No, that doesn’t mean I want to marry three women at the same time or a goat. It means that I think I should be able to decide what constitutes my family . . . The job of the state is to protect my family and our rights — not decide that two parents plus kids makes a family and everything else is an exception to the rule at best . . .

So, for instance, when the government of Canada was charged with expanding the country’s conventional definition of marriage to include recognition of gay and lesbian couples, a commission was appointed to study the best path to equality. The commission came back with a startling but sensible option: Get rid of marriage. Not at the religious/ceremonial level — you can still have your off-white dress and dance party — but at the governmental level. I would think anti-government conservatives would certainly agree that the government has no business telling me how or with whom to form a family.

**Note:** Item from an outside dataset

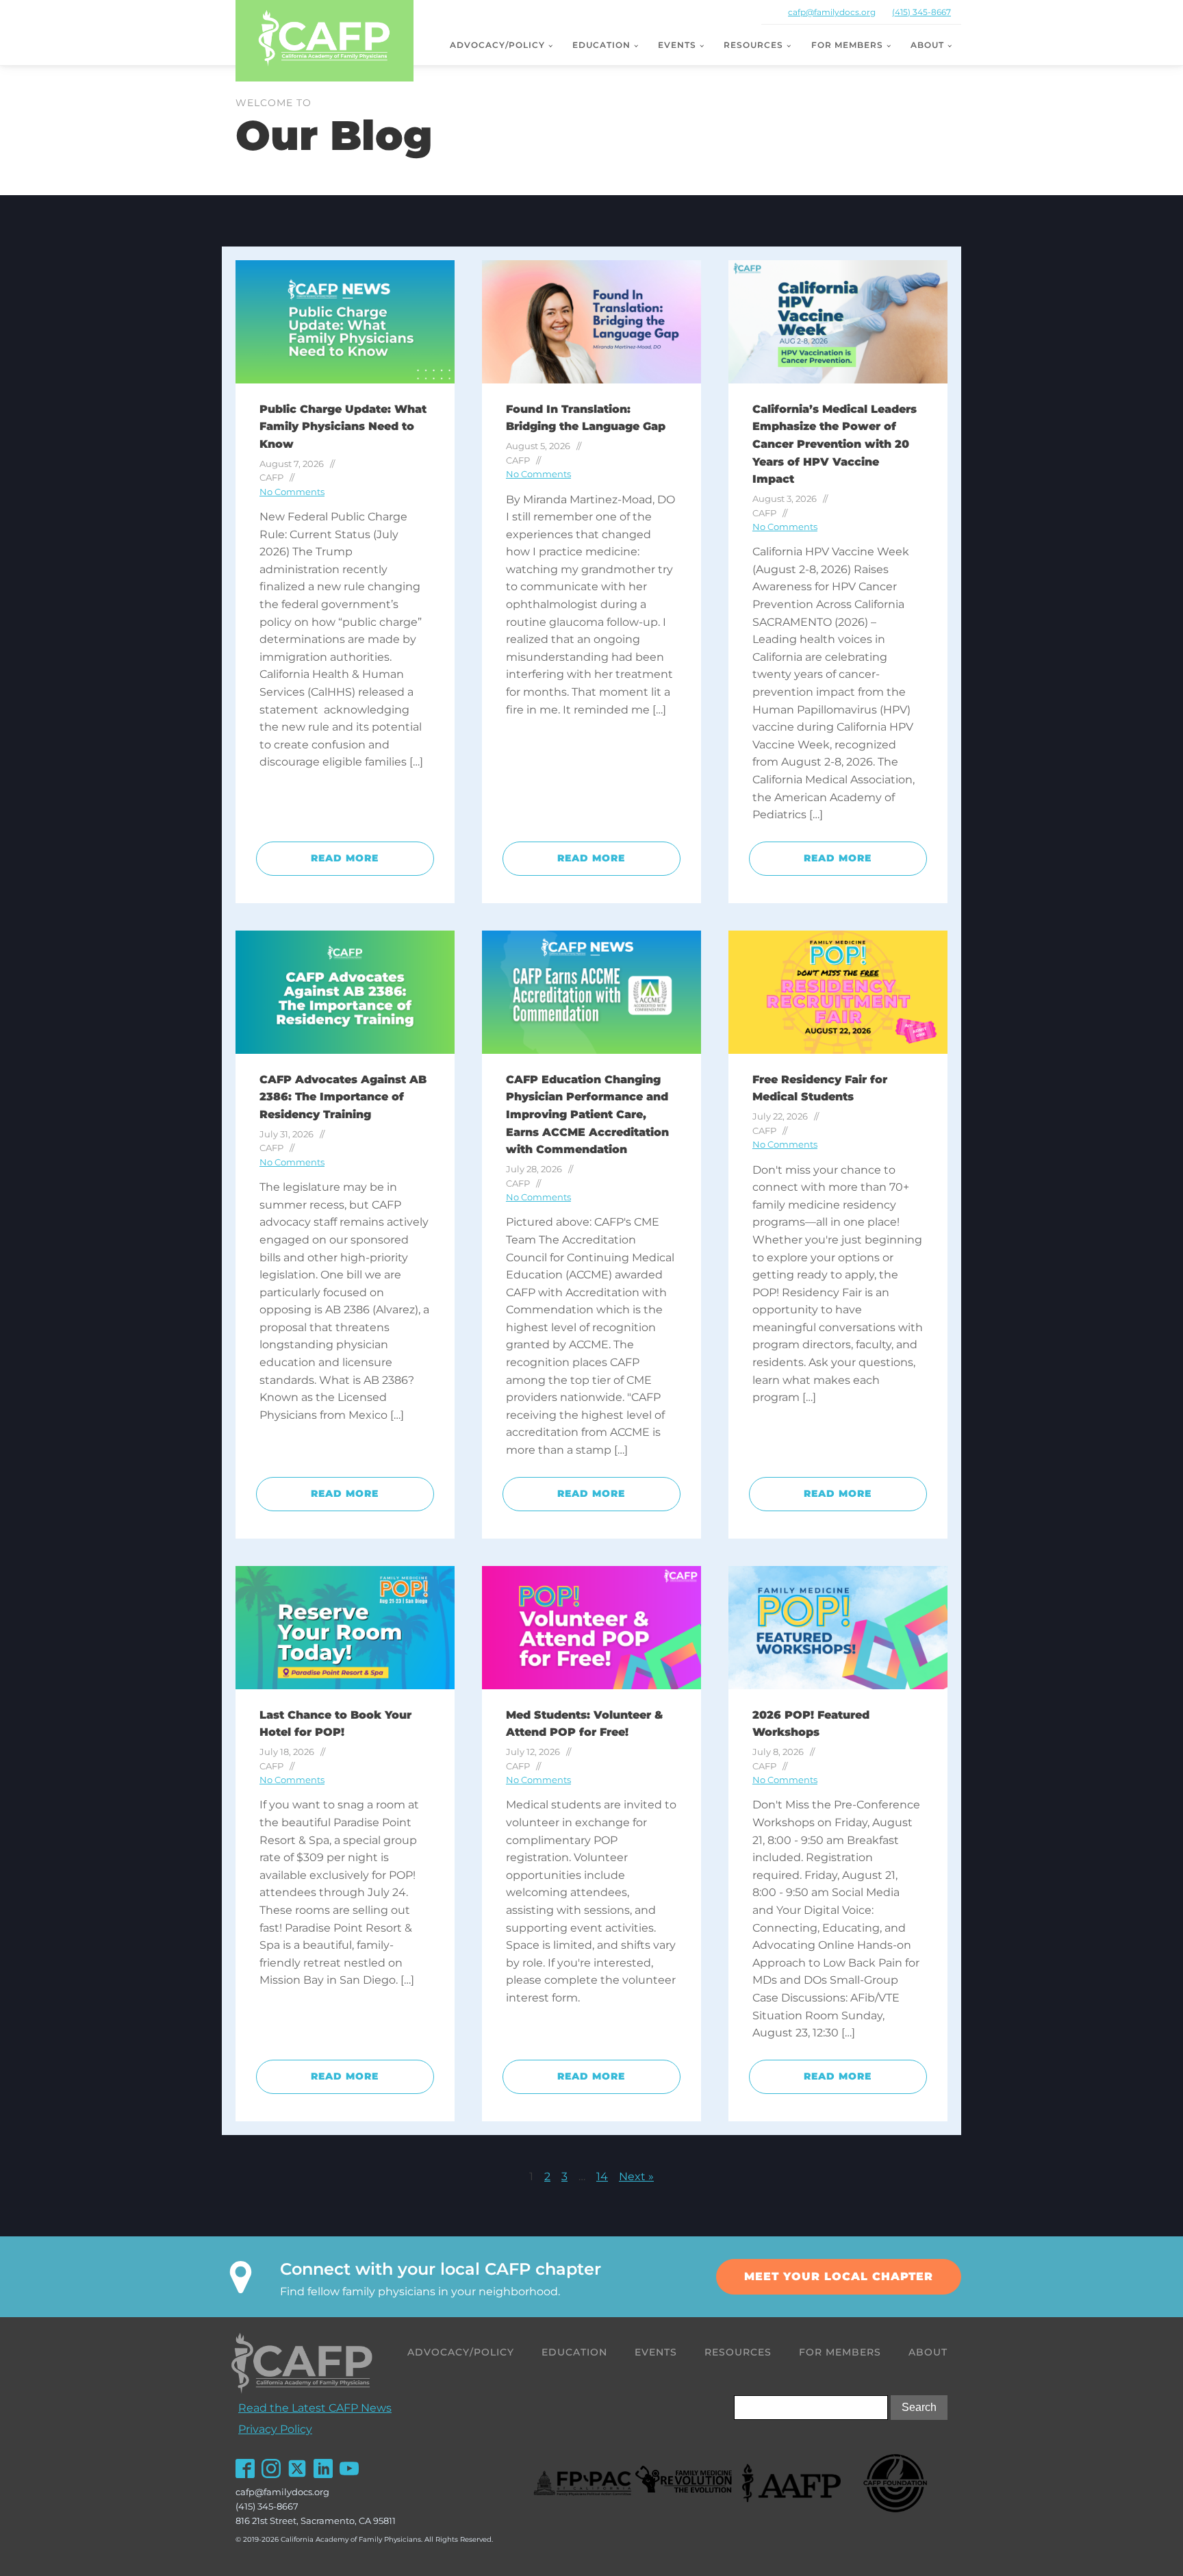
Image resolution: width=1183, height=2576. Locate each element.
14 (602, 2176)
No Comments (292, 492)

For the rest of us who otherwise value the role of government in our lives, benefits and rights can as easily be based on family functions, not forms. If I am my best friend’s primary caregiver, then I should be able to sign up to be one of, say, three people who have hospital visitation rights. If I want my closest aunt to be my Social Security beneficiary, why should the government stop me from signing her up?

9 08 2010
Luke Holzmann

Interesting stuff, JJ! Thanks for linking.

I’ve read variations on the “get rid of marriage at the government level” argument before and it sounds like a reasonable solution. And while we’re doing that, we should fix the tax system too because that simplify things for the change. [smile]


9 08 2010

Nice to see you again, Luke, glad you’re still thinking about all this stuff. Health care too, not just taxes — unmarried girls/women have been legally (immorally imo) excluded from all sorts of coverage they might need and want, from getting pregnant and having a baby, to not getting pregnant and not having a baby.